Presented By O’Reilly and Cloudera
Make Data Work
21–22 May 2018: Training
22–24 May 2018: Tutorials & Conference
London, UK

Machine learning platform lifecycle management

Hope Wang (Intuit)
14:5515:35 Thursday, 24 May 2018
Data engineering and architecture, Data-driven business management
Location: Capital Suite 7 Level: Intermediate
Secondary topics:  Financial Services, Managing and Deploying Machine Learning
Average rating: ****.
(4.00, 3 ratings)

Who is this presentation for?

  • Software architects, engineers, and data scientists

Prerequisite knowledge

  • Basic knowledge of machine learning development

What you'll learn

  • Learn how to build and virtualize end-to-end lifecycle management
  • Explore the components of a machine learning platform and learn how different components associate and interact
  • Understand how to execute and manage in a production environment
  • Explore a case study of taking a model through the deployment process

Description

Data science and machine learning are critical enabling factors for data-driven organizations. There has been an exponential rise of expectations put on engineering organizations to meet the demand to develop and scale machine learning capabilities. A machine learning platform is not just the sum of its parts; the key is how it supports the model lifecycle end to end. This includes data discovery, feature engineering, iterative model development, model training, and model scoring (batch and online). The management of artifacts, their associations, and deployment across various platform components is vital.

While there are a number of mature technologies that support each phase of this lifecycle, there are limited solutions available that tie these components together into a cohesive machine learning platform. To support the lifecycle of a model, you must be able to manage the various ML-related artifacts and their associations and automate deployment.

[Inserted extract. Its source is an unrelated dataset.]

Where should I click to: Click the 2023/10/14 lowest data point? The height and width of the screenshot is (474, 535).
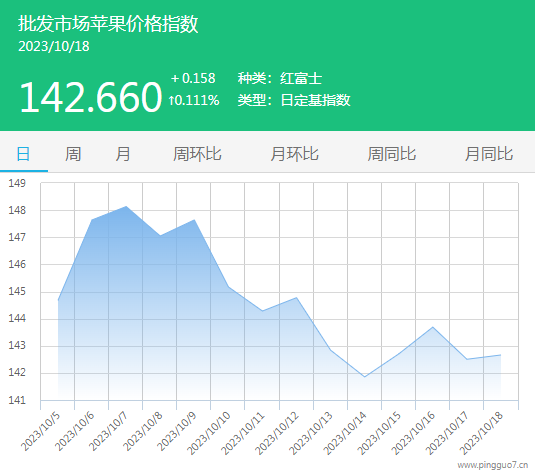point(364,377)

A lifecycle management service built for this purpose should be leveraged for storage, versioning, visualizing (including associations), and deployment of artifacts. The platform should support model development in different programming languages, and language and package versions should be configured specific to a model. Having the custom environment follows the model through the lifecycle is important to guarantee model always run in the same environment. Thus, the environment should be externalized, associated, and deployed together with a model. Other considerations include the connection between various artifacts and platforms:, the data and datasets (source data and feature data, training datasets, and scoring result sets), the code (notebook code, model code, deployment code, etc.), model-specific environments, and platforms (developing and training platforms, batch and online scoring platforms).

Hope Wang explains how her team at Intuit is managing the machine learning lifecycle, how different components associate and interact with each other, and how to execute in a production environment. Hope then shares an example of how an integrated process was developed for data engineers and data scientists to manage the entire lifecycle of a model from ideation through development, training, and ultimately, scoring.

Photo of Hope Wang

Hope Wang

Intuit

Hope Wang is a software engineer in Intuit’s Small Business Data and Analytics Group. Hope is a self-taught, self-motivated, fully powered hacker who is passionate about innovation. She holds a master’s degree in biomedical engineering from the University of Southern California.